SLS jest anionowym środkiem powierzchniowo czynnym. Obniża napięcie powierzchniowe wody. Pieni się i odtłuszcza skórę.
Na etykietach kosmetyków SLS występuje pod wieloma nazwami synonimowymi:
- 
	Sodium dodecyl sulfate 
- 
	SDS 
- 
	Sulfuric acid, 
- 
	monododecyl ester, 
- 
	sodium salt 
- 
	Lauryl sodium sulfate 
- 
	Sodium N-dodecyl sulfate 
- 
	Lauryl sulfate sodium salt 
Szkodliwe działanie SLS
SLS uszkadza naturalną hydrolipidową barierę naskórka, powodując zwiększoną utratę wody, uczucie ściągnięcia i wysuszenie. Zaburza wydzielanie potu i łoju. Nawet w niskich stężeniach, mniejszych niż 0,5%, może podrażniać skórę, szczególnie alergiczną i wrażliwą, prowadząc do świądu, wyprysku kontaktowego lub egzemy. W kontakcie ze śluzówką oka, wywołuje uczucie pieczenia, może prowadzić do rozwoju zaćmy. SLS w wysokich stężeniach w szamponach uszkadza mieszki włosowe, może przyczyniać się do zwiększonej utraty włosów. Użyty w pastach do mycia zębów, podrażnia błonę śluzową jamy ustnej.
Stopień podrażnienia jest proporcjonalny do stężenia. Toksykolodzy zalecają, by zawartość Sodium Lauryl Sulfate w produktach do długotrwałego stosowania była nie większa niż 1%. Niepokojący jest fakt, iż w większości kosmetyków SLS występuje w stężeniach o wiele wyższych, rzędu 10-20%, a nawet do 30%. Bez problemu można znaleźć je w kosmetykach pielęgnacyjnych dla niemowląt oraz produktach hipoalergicznych przeznaczonych dla osób z problemami skórnymi, takimi jak np. atopowe zapalenie skóry.
Ponadto istnieją doniesienia o kumulowaniu się SLS w mózgu, płucach, wątrobie i sercu oraz o potencjalnych szkodliwych i długoterminowych skutkach na te narządy. Z uwagi na podobieństwo czynnościowe do estrogenu, może zaburzać gospodarkę hormonalną.
Rzeczywiste zagrożenie dla zdrowia jest zależne od stopnia ekspozycji na tą substancję oraz od indywidualnej wrażliwości.
Różnica pomiędzy SLS a SLES
SLES podobnie jak SLS, jest środkiem powierzchniowo czynnym, stosowanym w kosmetykach jako czynnik pianotwórczy. Wykazuje mniejsze działanie drażniące. Wielu producentów używa w swoich preparatach SLES z uwagi na łagodniejsze działanie na skórę i włosy.
SLES powstaje w wyniku etoksylowania cząsteczki SLS. Ten sposób produkcji jest obarczony ryzykiem zanieczyszczenia SLES 1,4-dioksyną czyli substancją o prawdopodobnym działaniu rakotwórczym dla człowieka oraz tlenkiem etylenu.
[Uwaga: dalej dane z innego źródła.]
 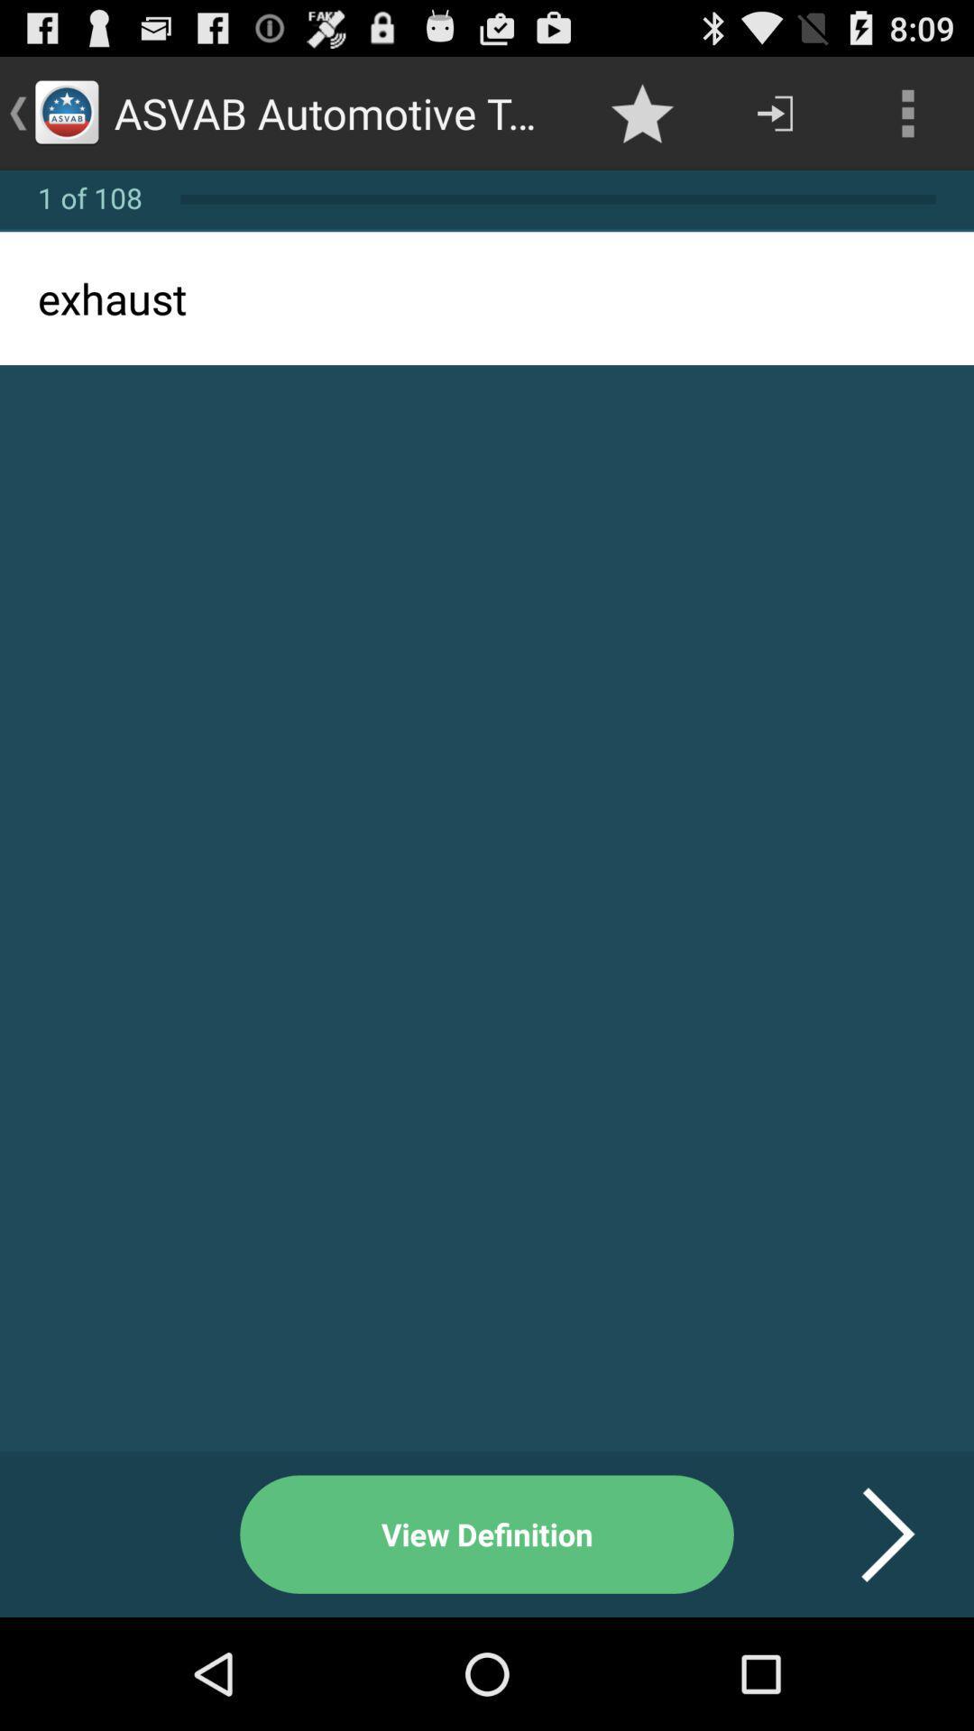 I want to click on view definition, so click(x=487, y=1534).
Uznaje się, że stężenie 1,4-dioksyny jest na tyle niskie w produktach do pielęgnacji, że nie powinno wywołać efektów toksycznych, jednakże trzeba mieć na uwadze ilość i częstotliwość używania produktów zawierających zanieczyszczony SLES.
Czy producenci mydlą nam oczy?
Wraz z rosnącą świadomością konsumentów, producenci kosmetyków zastępują SLS innymi substancjami należącymi do siarczynów o słabszym działaniu drażniącym:
Sodium Laureth Sulfate < Sodium Lauryl Sulfate
Sodium Cetearyl Sulfate < Sodium Lauryl Sulfate
Ammonium Lauryl Sulfate < Sodium Lauryl Sulfate
Magnesium Lauryl Sulfate < Sodium Lauryl Sulfate.
Co wybrać?
Do najmniej drażniących detergentów dla naszej skóry zaliczamy:
- Coco Glucoside 
- Decyl Glucoside 
- Disodium Cocoyl Glutamate 
- Lauryl Glucoside.
Osoby ze skłonnością do alergii i podrażnień powinny czytać etykiety kosmetyków pielęgnacyjnych oraz świadomie wybierać produkty, które nie pogarszają stanu skóry.